Introduction

In a first approximation, the Earth’s crust consists of silicate rocks. Chemical weathering reactions of these rocks lead to the in situ formation of amorphous silica at silicate mineral surfaces1 or release of silica into aqueous fluids, followed by amorphous nanoparticle precipitation through organic and inorganic processes2,3,4,5. In recent years, amorphous nanoparticles have increasingly been identified as fundamental precursors for crystal formation and growth processes in natural systems6,7. These processes are classified as crystallization by particle attachment (CPA) (ref.8). However, despite its ubiquitous nature and prototype character for synthetic colloidal crystals9, fundamental knowledge of silica nanoparticle formation and ordering processes in nature is limited4,10. This knowledge gap also includes the globally widespread interaction of calcium carbonate minerals with amorphous silica11,12,13. Our analytical results and schematic model fill this gap and show that calcite dissolution and silica precipitation are linked by a fluid-mediated replacement process that transfers atomic crystallographic information to an amorphous, mesoscale-ordered material in a natural weathering environment.

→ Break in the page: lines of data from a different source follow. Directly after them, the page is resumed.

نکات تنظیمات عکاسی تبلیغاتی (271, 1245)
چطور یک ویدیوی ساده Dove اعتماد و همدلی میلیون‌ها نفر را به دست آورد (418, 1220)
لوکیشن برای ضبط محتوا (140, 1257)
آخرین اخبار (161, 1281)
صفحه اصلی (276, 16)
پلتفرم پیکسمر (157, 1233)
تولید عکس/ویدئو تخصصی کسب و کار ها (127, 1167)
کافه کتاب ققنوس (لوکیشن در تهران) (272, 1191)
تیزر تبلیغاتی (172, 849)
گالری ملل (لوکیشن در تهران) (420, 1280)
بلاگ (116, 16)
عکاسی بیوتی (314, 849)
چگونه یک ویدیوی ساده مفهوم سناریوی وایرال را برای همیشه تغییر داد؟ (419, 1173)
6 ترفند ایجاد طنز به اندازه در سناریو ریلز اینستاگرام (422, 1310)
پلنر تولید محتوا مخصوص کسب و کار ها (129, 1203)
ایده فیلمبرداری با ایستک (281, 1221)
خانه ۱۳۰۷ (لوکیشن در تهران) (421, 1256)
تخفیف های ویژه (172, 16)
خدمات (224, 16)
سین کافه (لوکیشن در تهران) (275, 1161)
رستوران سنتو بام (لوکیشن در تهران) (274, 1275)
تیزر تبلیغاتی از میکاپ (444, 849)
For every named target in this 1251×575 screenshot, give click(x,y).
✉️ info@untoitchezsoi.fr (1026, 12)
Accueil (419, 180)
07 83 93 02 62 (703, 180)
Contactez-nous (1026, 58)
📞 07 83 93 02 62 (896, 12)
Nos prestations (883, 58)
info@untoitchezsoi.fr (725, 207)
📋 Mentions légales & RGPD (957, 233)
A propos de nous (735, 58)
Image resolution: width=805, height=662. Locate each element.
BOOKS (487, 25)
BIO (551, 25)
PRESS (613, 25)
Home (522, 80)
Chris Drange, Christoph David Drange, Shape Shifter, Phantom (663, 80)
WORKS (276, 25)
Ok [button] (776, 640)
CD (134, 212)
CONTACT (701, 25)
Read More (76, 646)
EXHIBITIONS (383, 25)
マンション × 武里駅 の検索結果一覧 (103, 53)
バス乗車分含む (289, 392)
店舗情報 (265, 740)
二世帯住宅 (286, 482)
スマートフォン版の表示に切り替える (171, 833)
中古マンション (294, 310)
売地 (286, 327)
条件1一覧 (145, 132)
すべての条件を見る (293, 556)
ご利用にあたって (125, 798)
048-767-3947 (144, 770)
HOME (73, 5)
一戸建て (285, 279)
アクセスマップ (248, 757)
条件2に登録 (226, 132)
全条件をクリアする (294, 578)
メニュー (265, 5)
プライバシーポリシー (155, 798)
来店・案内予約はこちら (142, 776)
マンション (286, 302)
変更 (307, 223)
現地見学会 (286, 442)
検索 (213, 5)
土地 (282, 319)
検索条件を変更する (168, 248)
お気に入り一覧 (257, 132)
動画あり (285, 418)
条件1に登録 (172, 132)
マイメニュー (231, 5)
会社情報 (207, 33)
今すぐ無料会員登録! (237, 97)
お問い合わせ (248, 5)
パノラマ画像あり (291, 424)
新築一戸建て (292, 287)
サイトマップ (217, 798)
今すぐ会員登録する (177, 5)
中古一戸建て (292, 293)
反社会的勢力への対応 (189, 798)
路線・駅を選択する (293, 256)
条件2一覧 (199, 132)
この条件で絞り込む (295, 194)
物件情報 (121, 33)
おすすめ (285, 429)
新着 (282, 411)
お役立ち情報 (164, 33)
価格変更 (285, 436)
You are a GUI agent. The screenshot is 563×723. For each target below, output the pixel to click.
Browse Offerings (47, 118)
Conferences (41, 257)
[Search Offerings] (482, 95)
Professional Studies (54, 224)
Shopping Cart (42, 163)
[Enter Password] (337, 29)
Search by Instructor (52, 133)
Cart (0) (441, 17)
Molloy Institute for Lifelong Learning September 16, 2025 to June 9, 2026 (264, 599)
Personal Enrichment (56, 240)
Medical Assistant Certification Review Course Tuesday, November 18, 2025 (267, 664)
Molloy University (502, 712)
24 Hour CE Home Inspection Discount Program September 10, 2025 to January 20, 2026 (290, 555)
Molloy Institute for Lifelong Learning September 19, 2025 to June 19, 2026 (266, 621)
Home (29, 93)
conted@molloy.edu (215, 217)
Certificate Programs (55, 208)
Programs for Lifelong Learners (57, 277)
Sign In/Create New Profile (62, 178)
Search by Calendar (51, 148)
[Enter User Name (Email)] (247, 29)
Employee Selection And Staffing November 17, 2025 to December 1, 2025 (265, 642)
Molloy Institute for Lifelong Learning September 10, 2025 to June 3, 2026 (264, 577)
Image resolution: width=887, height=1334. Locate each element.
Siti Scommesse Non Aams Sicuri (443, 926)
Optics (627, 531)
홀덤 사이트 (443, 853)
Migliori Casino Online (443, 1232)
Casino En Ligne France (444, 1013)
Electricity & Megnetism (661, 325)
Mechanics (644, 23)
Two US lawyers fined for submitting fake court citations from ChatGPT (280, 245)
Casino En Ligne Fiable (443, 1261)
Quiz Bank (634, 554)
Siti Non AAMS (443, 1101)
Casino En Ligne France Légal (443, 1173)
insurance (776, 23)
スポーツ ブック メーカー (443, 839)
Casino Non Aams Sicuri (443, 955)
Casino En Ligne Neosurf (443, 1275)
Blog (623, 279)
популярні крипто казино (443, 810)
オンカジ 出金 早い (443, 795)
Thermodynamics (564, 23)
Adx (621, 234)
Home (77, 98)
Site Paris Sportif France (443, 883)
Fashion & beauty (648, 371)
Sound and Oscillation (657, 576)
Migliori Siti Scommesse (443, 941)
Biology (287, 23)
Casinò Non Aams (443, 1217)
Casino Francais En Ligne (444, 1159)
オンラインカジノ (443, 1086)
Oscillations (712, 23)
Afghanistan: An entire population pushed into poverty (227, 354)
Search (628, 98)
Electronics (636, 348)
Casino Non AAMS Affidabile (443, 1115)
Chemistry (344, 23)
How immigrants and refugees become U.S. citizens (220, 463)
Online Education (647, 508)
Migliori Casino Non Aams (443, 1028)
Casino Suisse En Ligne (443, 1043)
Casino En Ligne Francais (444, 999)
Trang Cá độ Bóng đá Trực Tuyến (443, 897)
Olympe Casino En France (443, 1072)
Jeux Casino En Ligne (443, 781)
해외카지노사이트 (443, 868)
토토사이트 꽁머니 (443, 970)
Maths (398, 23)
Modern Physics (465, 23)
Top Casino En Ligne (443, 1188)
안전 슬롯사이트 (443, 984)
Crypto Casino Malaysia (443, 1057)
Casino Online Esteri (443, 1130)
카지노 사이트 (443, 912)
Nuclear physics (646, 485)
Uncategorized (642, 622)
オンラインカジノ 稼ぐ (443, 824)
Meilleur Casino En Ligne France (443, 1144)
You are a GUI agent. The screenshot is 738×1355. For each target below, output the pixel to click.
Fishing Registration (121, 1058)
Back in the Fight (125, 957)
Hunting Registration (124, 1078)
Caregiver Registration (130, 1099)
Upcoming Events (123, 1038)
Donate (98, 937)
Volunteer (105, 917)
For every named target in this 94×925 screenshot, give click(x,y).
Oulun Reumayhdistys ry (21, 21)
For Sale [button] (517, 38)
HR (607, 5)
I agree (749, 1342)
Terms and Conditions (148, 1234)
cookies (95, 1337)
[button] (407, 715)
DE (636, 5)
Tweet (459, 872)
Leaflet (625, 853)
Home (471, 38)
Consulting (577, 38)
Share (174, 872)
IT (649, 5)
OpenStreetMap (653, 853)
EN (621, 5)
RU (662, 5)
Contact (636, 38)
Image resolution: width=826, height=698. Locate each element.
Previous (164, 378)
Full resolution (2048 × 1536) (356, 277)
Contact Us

Photonic crystals retain calcite crystallography

To demonstrate silica nanoparticle interaction and ordering processes, we use silica-replaced bivalve shells collected at Coober Pedy (South Australia) from unsilicified Early Cretaceous Bulldog Shale - a deeply chemically weathered, kaolinitic, marine siltstone (Supplementary Fig. S1). Transmitted light microscopy reveals that the investigated shells consist of a mosaic of anhedral, randomly oriented, optical photonic crystals up to 2.5 mm in size. Microdiffraction data confirm the X-ray amorphous nature of the studied material (Supplementary Fig. S2). The colors of the crystals cover the visible spectrum and upon rotation on the microscope stage, both color and intensity change. Figure 1 shows that observation between crossed polarizers reveals parallel striations (3-32 µm wide) that mimic polysynthetic twin lamellae on trigonal {018} indicative of recrystallized calcite (CaCO3). The twinned condition of the lamellae is visible as a periodic color variation in an A-B-A-B pattern. Within some lamellae, thin straight lines intersect with twin planes at an angle of 71.2 ± 1.5° (Fig. 1b). This angle compares closely with the angle between co-zonar calcite {104} cleavage and {018} twin planes at 70.75° (ref.14); thus, it evidences that the replacement reaction is intimately coupled to calcite crystallographic orientations. The color variations of the photonic crystals arise from Bragg diffraction effects from colloidal arrays, visualized directly by scanning electron microscopy (SEM), showing that the crystals consist of coherently ordered silica spheres and air-filled pores (Fig. 2a). The sphere arrays perfectly replicate the twin lamellae of calcite in periodically changing orientations. The average sphere diameter varies between samples from 270–400 nm (size dispersion <3.5%). Mild hydrofluoric acid etching of the spheres reveals internal core-shell structures with up to three concentric layers (Fig. 2b). These structures consist of spherical particles 30 ± 2 nm in diameter, which indicates that, at least in the final stage, particle aggregation is the major sphere growth mechanism.

Figure 1
figure 1

Microphotographs of silica photonic crystals between crossed polarizers. (a) Striated photonic crystals with different colors and orientations. (b) Crystals display lamellae with periodically alternating colors. Twin (TP) and cleavage (CP) planes are consistent with calcite crystallographic orientations. Scale bars are 100 µm.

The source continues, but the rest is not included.